#### Goal
Rewrite the lines below, swapping every occurrence of "icon" for "symbol" and keeping everything else unchanged.

#### Data rows

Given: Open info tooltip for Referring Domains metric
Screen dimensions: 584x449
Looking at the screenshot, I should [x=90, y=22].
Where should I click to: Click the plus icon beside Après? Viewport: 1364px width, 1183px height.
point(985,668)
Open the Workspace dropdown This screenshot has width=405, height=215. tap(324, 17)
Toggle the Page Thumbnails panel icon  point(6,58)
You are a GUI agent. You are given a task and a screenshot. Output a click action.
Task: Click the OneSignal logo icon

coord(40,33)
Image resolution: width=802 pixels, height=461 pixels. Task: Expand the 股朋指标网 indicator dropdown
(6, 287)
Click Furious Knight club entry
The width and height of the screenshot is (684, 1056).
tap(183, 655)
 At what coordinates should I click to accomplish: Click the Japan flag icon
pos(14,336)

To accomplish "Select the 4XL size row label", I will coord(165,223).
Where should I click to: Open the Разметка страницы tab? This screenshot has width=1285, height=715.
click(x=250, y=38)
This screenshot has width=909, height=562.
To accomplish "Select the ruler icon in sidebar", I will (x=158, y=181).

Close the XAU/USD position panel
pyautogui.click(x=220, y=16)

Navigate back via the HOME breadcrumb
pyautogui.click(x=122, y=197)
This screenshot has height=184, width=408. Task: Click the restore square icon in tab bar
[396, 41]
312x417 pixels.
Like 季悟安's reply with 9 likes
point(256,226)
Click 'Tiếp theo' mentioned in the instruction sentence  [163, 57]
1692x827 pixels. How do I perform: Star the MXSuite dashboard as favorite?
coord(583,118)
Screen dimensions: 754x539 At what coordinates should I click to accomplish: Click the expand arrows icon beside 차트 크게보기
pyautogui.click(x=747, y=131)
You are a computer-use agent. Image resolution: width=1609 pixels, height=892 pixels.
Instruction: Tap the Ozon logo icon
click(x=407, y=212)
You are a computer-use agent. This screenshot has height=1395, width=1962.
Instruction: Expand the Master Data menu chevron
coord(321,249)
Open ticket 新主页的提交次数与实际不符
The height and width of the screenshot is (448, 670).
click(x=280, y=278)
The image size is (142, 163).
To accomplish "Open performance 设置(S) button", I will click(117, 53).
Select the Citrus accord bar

#### Solution below
Given: Open info tooltip for Referring Domains metric
Screen dimensions: 584x449
Looking at the screenshot, I should [x=90, y=22].
Where should I click to: Click the plus symbol beside Après? Viewport: 1364px width, 1183px height.
point(985,668)
Open the Workspace dropdown This screenshot has width=405, height=215. tap(324, 17)
Toggle the Page Thumbnails panel symbol  point(6,58)
You are a GUI agent. You are given a task and a screenshot. Output a click action.
Task: Click the OneSignal logo symbol

coord(40,33)
Image resolution: width=802 pixels, height=461 pixels. Task: Expand the 股朋指标网 indicator dropdown
(6, 287)
Click Furious Knight club entry
The width and height of the screenshot is (684, 1056).
tap(183, 655)
 At what coordinates should I click to accomplish: Click the Japan flag symbol
pos(14,336)

To accomplish "Select the 4XL size row label", I will coord(165,223).
Where should I click to: Open the Разметка страницы tab? This screenshot has width=1285, height=715.
click(x=250, y=38)
This screenshot has width=909, height=562.
To accomplish "Select the ruler symbol in sidebar", I will (x=158, y=181).

Close the XAU/USD position panel
pyautogui.click(x=220, y=16)

Navigate back via the HOME breadcrumb
pyautogui.click(x=122, y=197)
This screenshot has height=184, width=408. Task: Click the restore square symbol in tab bar
[396, 41]
312x417 pixels.
Like 季悟安's reply with 9 likes
point(256,226)
Click 'Tiếp theo' mentioned in the instruction sentence  [163, 57]
1692x827 pixels. How do I perform: Star the MXSuite dashboard as favorite?
coord(583,118)
Screen dimensions: 754x539 At what coordinates should I click to accomplish: Click the expand arrows symbol beside 차트 크게보기
pyautogui.click(x=747, y=131)
You are a computer-use agent. Image resolution: width=1609 pixels, height=892 pixels.
Instruction: Tap the Ozon logo symbol
click(x=407, y=212)
You are a computer-use agent. This screenshot has height=1395, width=1962.
Instruction: Expand the Master Data menu chevron
coord(321,249)
Open ticket 新主页的提交次数与实际不符
The height and width of the screenshot is (448, 670).
click(x=280, y=278)
The image size is (142, 163).
To accomplish "Open performance 设置(S) button", I will click(117, 53).
Select the Citrus accord bar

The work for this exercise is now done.